In the fifth century B.C. , Herodotus noted in his History that every Babylonian was an amateur physician, because the sick were laid out in the street so that any passerby might offer advice for a cure. For the next twenty-four hundred years that was as good an approach to infection as any, since all doctors remedies against it were almost uniformly powerless. Until the middle of the twentieth century, mothers often died from infections following childbirth; children succumbed to diarrhea, scarlet fever, and complications of tonsillitis; and anyone who survived other onslaughts often was taken by pneumonia or meningitis. Soldiers most commonly died not from war injuries but from resulting infections such as septicemia and gangrene. Away from the battlefield, boils, abscesses, and carbuncles were common portals for life-threatening illness; the smallest cut could lead to a fatal infection. For much of human history, sex brought painful aftereffects in gonorrhea and eventually death in syphilis. There were a few antidotes to infection: vaccination against smallpox with cowpox vaccine, first done in 1796; the introduction of antiseptics in 1865; and the advent of sulfa drugs in 1935. Yet arrayed against these were the menacing presences of scarlet fever, typhoid fever, rheumatic fever, tuberculosis, cholera, plague, typhus, dysentery, and a catalogue of other diseases for which the doctors best treatment was a soothing bedside manner and a steady dose of optimism; skillfully administered, this lasted the patients until they died.

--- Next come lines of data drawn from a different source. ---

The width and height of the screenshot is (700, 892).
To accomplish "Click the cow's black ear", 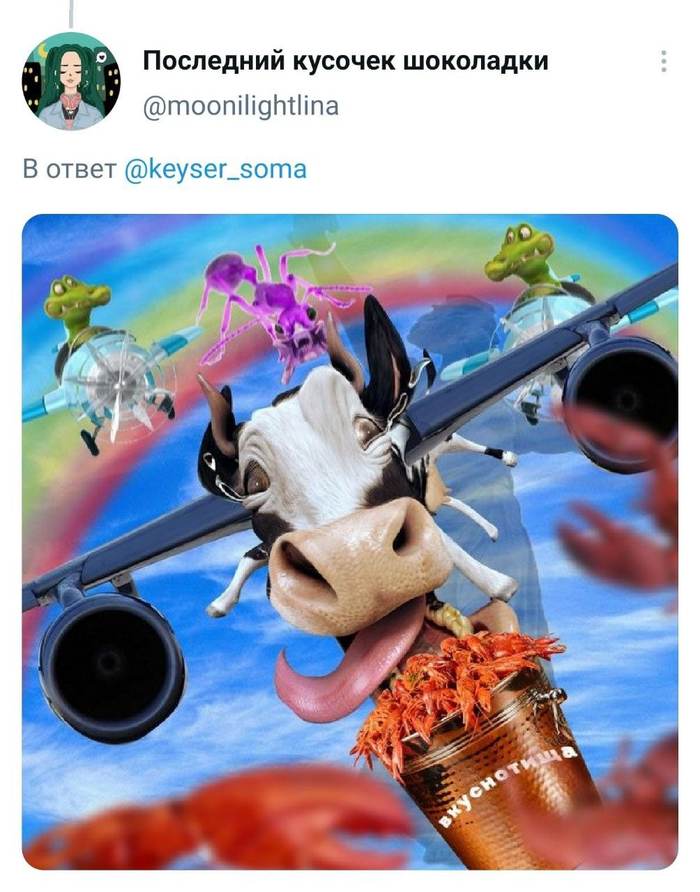I will [x=385, y=350].
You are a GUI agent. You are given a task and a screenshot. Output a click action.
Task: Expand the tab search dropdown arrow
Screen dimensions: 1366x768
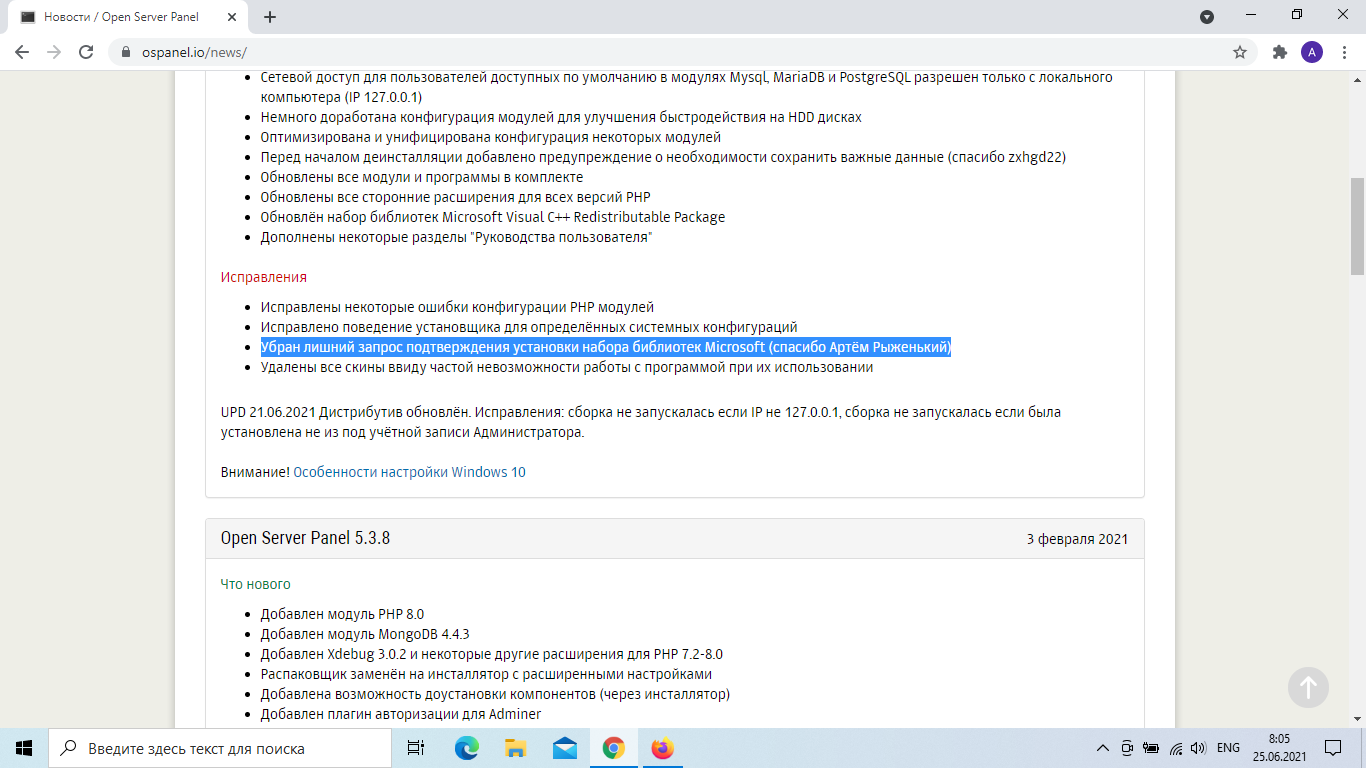pos(1207,16)
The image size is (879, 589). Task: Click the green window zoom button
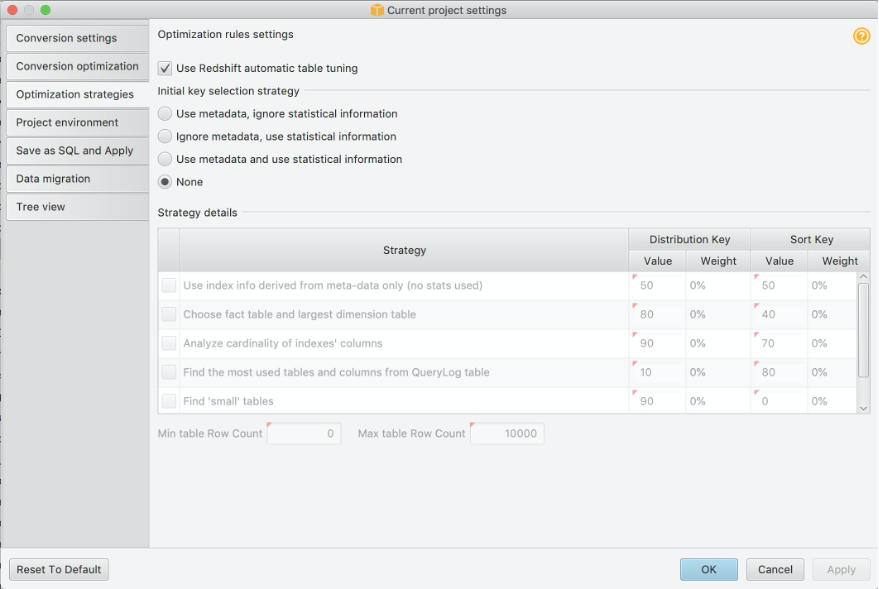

All this changed in 1940, when Howard Florey, Ernst Chain, Norman Heatley, and fewer than a half-dozen others at Oxford produced penicillin. They performed their work on a minuscule budget with makeshift equipment during the most perilous time for England in World War II. The imminent possibility that the Nazis would invade the country meant that the scientists might have to destroy their work on a few hours notice to keep it from enemy hands, and they hatched a brilliantly simple plan in the event that happened. With the hope that at least one of the team would be able to find refuge and continue the work on Penicillium notatum, the particular mold that spawned penicillin, Florey and four of his colleagues rubbed some of its spores in their clothes. Spores are hearty stuff, and, if necessary, those Penicillium spores could lie undetected and dormant for years and then be revived for further study. The invasion, of course, never occurred. Within two years they had something other than optimism for doctors to administer to their patients.

* * *

The development of penicillin was the culmination of advances large and small that began in biblical times. Just what caused infection was so unclear for millennia that a common explanation was simply to attribute epidemics to the wrath of the gods. Hippocrates, the Greek physician born in 460 B.C. and famous for the oath taken by new doctors to first do no harm, made a step toward understanding in his book Airs, Waters and Places, which detailed his observations of the relation between physical influences and illness. The Book of Leviticus (14:3353) specifically details how to segregate lepers to avoid contact with them; careful observers had noticed that diseases could be passed from one person to another not only through physical contact but also by items used in common, such as utensils and clothing.

The first person to see and identify a microbe was Antoni van Leeuwenhoek, a Dutch draper and lens grinder. In 1675, he invented the microscope, a magnifying glass attached to a three-inch-long piece of brass. Even with so primitive an instrument, Leeuwenhoek saw moving objects in a drop of his own saliva, which left him reeling from the notion that these things were in his body. Because the objects moved, he presumed they were alive, and he wrote of them as little animals, a thousand times smaller than the eye of a full-grown louse.